Capítulo Tres

296 15 0
                                    

La primera señal de que algo andaba mal con el celular tuvo lugar aquella misma noche, cuando caminaba desde la estación Ballester hasta mi casa. En el auto, el padre de Cecilia nos había llevado a Ximena y a mí hasta la estación San Andrés. Ella se subió al otro andén; su tren, que la dejaría en Belgrano R., llegó a los cinco minutos.

En mi tren vi un grupo de chicas vestidas para ir a bailar. Polleritas, medias largas, blusas escotadas. A mí me encantaba bailar. En aquel entonces, recuerdo que hacía más de un año que no pisaba un boliche. No tenía con quién ir porque ya no veía a mis compañeros del secundario.

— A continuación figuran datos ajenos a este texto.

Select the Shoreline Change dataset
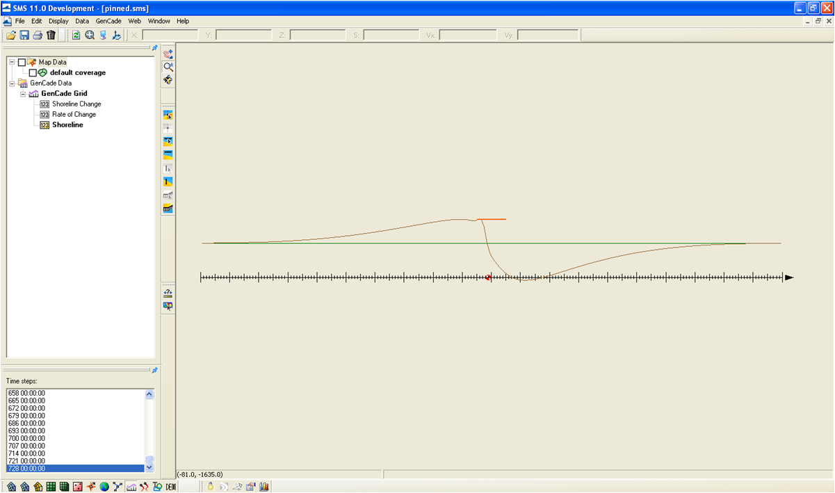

El viaje en tren fue muy corto, porque apenas era de dos estaciones (toda San Andrés, toda Malaver) y en seguida me encontré otra vez bajo la noche tibia y algo húmeda de Ballester. Me puse los auriculares del celular en las orejas y emprendí el camino a casa.

En las tres primeras cuadras se veía gente. Algunos bares permanecían abiertos, pero la mayoría de los negocios ya había cerrado. Esas calles estaban levemente iluminadas, pero las que seguían más adelante siempre se ven más oscuras. Más adelante, dejando atrás el centro del barrio, ya no hay negocios. Está la plaza Roca, donde todos los fines de semana se juntan chicos a hacer piruetas en patineta y donde todos los días se ven parejas de todas las edades besuqueándose entre los árboles. Frente a la plaza está la biblioteca y el campo de deportes de un colegio. Cruzando la plaza, Ballester se vuelve aún más oscura y silenciosa. Podés encontrar un almacén o un quiosco, pero nada más. Caminando por ahí durante la noche sólo oís el ruido de los autos, las motos y los colectivos. Pero yo no oía esos ruidos, porque tenía los auriculares puestos. Escuchaba reggaeton, deseando no estar solo en las calles de la Provincia..., deseando estar tres años antes, en un boliche de la Costanera, bailando con mis compañeras de clase, con Juan Pablo muy cerca de mí.

De repente, entre los compases del reggaeton, escuché gritos. Asustado, me arranqué los auriculares de las orejas y miré la pantalla. Eran las 21:36, tempranísimo. En la calle no se oía nada. Miré a mi alrededor. No había nada, nada de nada. Había luces prendidas en algunas casas, pero de ninguna de ellas salían gritos. Todavía con miedo, volví a ponerme los auriculares. Solo sonaba Daddy Yankee. Los gritos, si es que habían sido reales, habían desaparecido. Recordé que por la zona solía pasearse una jauría de perros callejeros. Sí, eso tenía que ser. Perros callejeros. Emprendí la marcha y llegué a casa. Cuando me acosté, esa madrugada, ya me había olvidado de los gritos.


A la mañana siguiente me despertó mi viejo a eso de las diez de la mañana. Me dijo que mi vieja estaba enojada porque yo no le contestaba el teléfono. El motivo: mi celular estaba apagado. No teníamos teléfono de línea en casa, no porque fuera caro o no tuviéramos plata para pagarlo, sino porque la casa no tenía conexión telefónica y mis padres nunca se tomaron la molestia de solicitar que la instalaran. Cuando llegamos, mi viejo estaba tan deprimido por todo lo que había pasado, que ni ganas de hacer trámites tenía. Y yo menos.

—Dice que vayas a verla hoy.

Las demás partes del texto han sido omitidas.